When he thought of it that way, he realized that complex modern financial markets were as good as designed to reward a person with Asperger's who took an interest in them. "Only someone with Asperger's would read a subprime mortgage bond prospectus," he said. [page 183]
Investment firms like Goldman Sachs invest hundreds of millions of dollars in technology to build cutting edge trading platforms that can give them a fraction of a second advantage in executing trades, millions of trades a day. Funny then that when the sub-prime excreta hit the fan, these firms should come up with the excuses they did.
On June 14 (2007), the pair of subprime mortgage bond hedge funds effectively owned by Bear Sterns went belly-up. In the ensuing two weeks, the publicly traded index of triple-B-rated subprime mortgage bonds fell by nearly 20 percent. ... On Friday, June 15, Burry's Goldman Sachs saleswoman, Veronica Grinstein, vanished. He called and e-mailed her, but she didn't respond until late the following Monday - to tell him that she was "out for the day."
...
On June 20, Grinstein finally returned to tell him that Goldman Sachs had experienced "systems failure."
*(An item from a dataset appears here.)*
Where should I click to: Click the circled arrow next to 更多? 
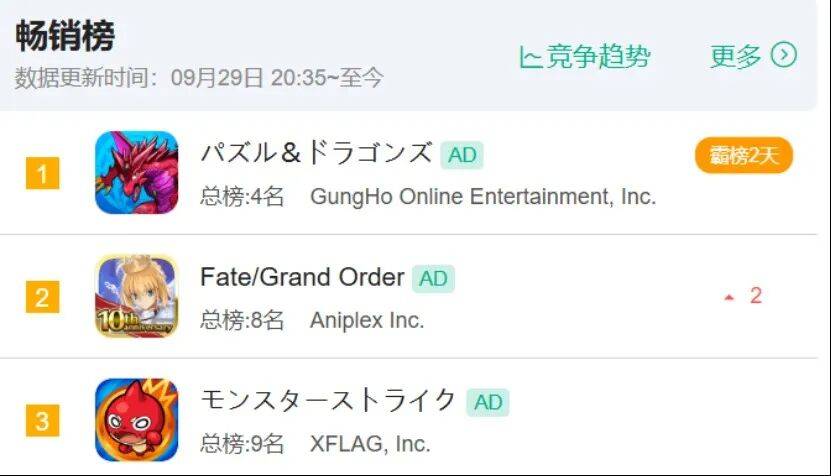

That was funny, Burry replied, because Morgan Stanley had said more or less the same thing. And his salesman at Bank of America claimed they'd had a "power outage."
...
It was precisely the moment he had told his investors, back in the summer of 2005, that they only needed to wait for. Crappy mortgages worth three-quarters of a trillion dollars were resetting, from their teaser rates to new, higher rates.
[pages 195-197]
Barry Ritholtz comes down very hard on Alan Greenspan in his book, Bailout Nation. As does William Fleckenstein in his book, Greenspan's Bubbles: The Age of Ignorance At The Federal Reserve. This book is no different, but the criticism is all the more scathing when it comes from these characters:
Greenspan he viewed as almost beneath his contempt, which was saying something. "I think Alan Greenspan will go down as the worst chairman of the Federal Reserve in history," he'd say, when given the slightest chance.
...
There was now hardly an important figure on Wall Street whom Eisman had not insulted, or tried to. ... Esisman had invited the bullish-on-subprime Bear Sterns analyst Gyan Sinha to his office and grilled him so mercilessly that a Bear Sterns salesman had called afterward and complained.
"Gyan is upset," he said.
"Tell him not to be," said Eisman. "We enjoyed it." [page 229]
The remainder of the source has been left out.